(Records for the task Opens)

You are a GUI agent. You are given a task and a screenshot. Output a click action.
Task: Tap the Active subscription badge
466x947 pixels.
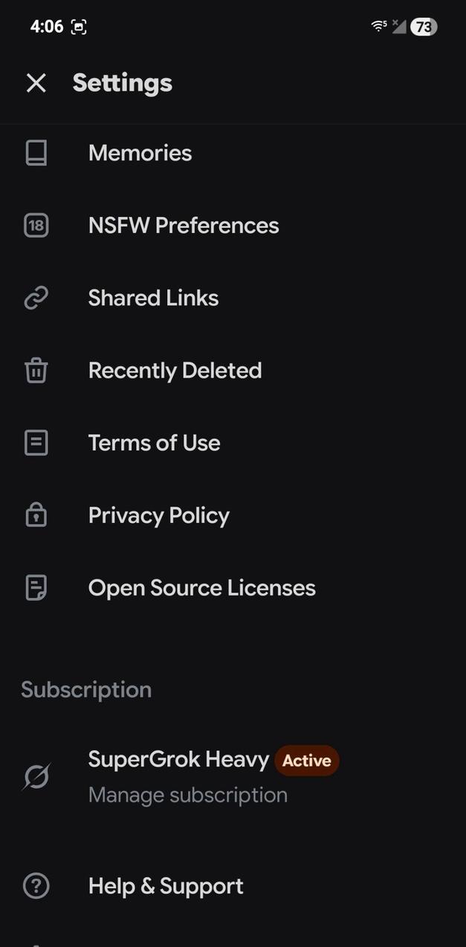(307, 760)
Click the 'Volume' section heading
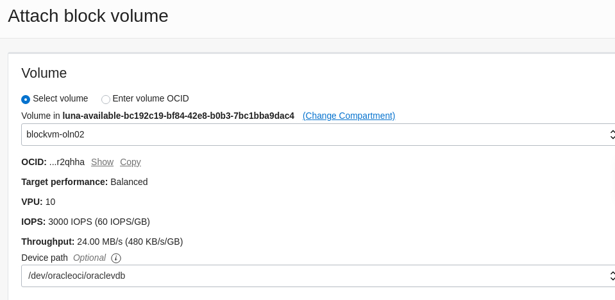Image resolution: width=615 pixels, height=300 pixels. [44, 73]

(Records for the task Closes)
(Records for the task Opens)

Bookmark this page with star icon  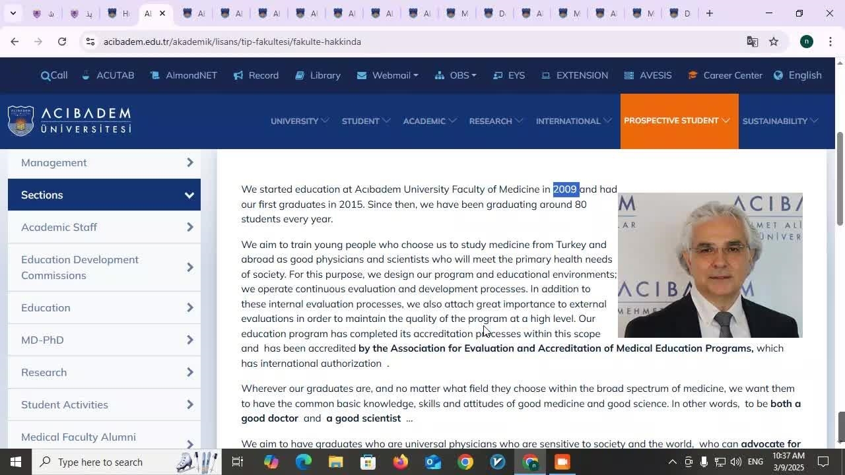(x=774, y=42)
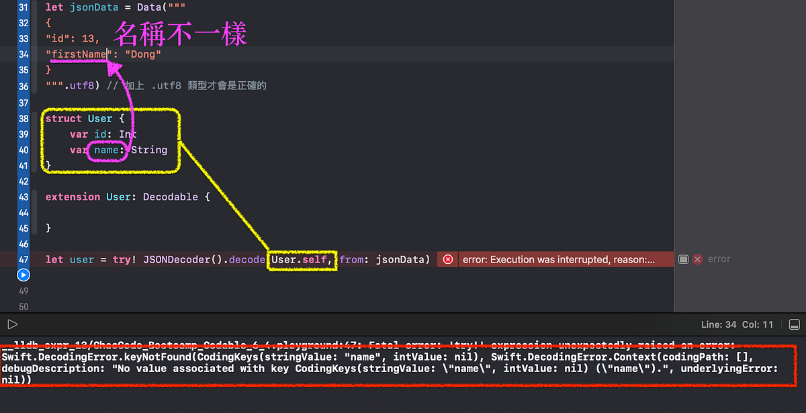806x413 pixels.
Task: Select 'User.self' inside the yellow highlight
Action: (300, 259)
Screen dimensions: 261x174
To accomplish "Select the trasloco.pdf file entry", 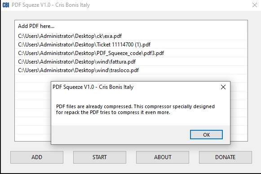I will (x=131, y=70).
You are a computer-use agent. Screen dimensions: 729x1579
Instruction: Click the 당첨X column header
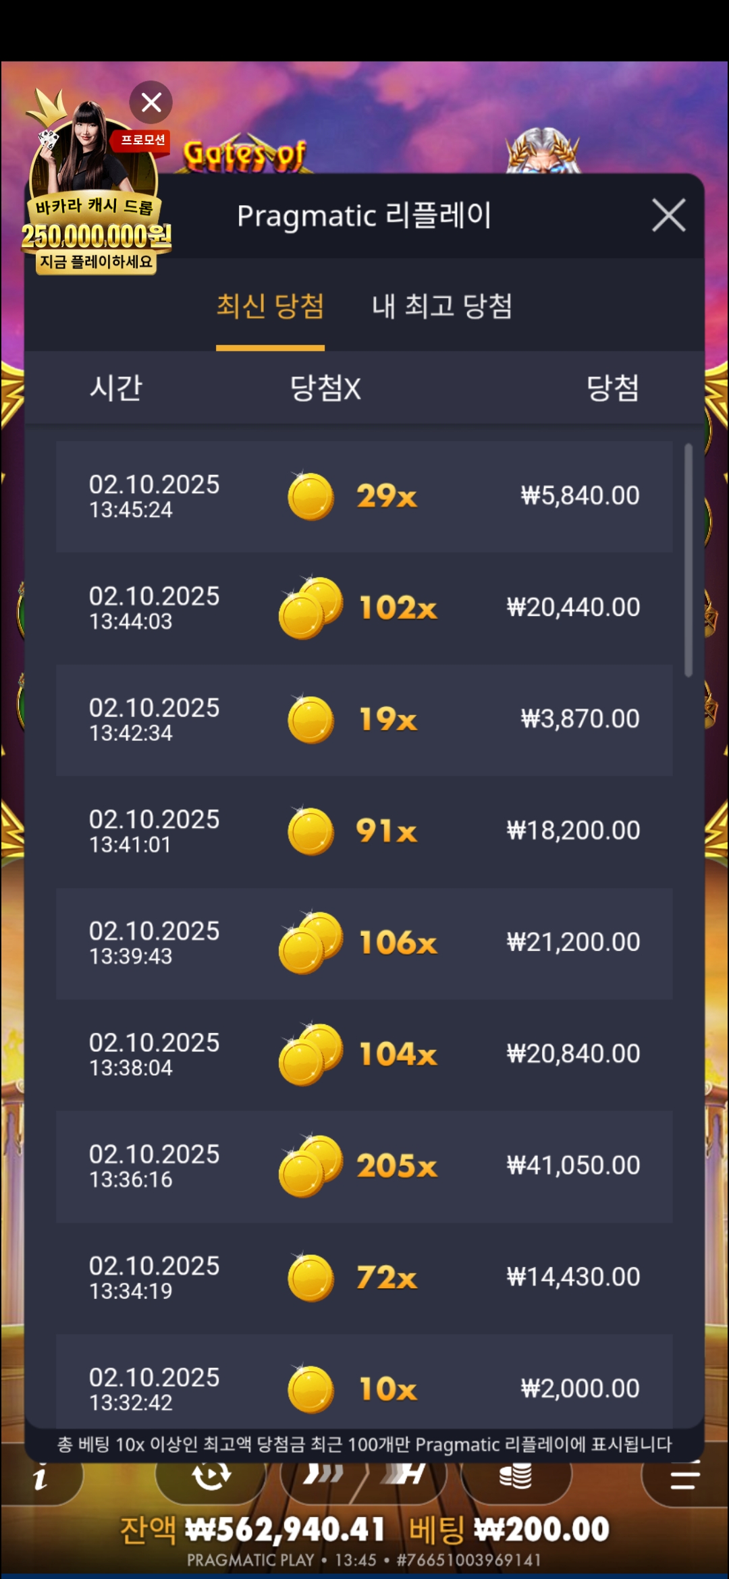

(Records for the task Closes)

» **Work to complete**
Within the data above, find the lines that contain the word "agent" and copy each of them.

» **Written answer**
You are a GUI agent. You are given a task and a screenshot. Output a click action.
You are a computer-use agent. Screen dimensions: 729x1579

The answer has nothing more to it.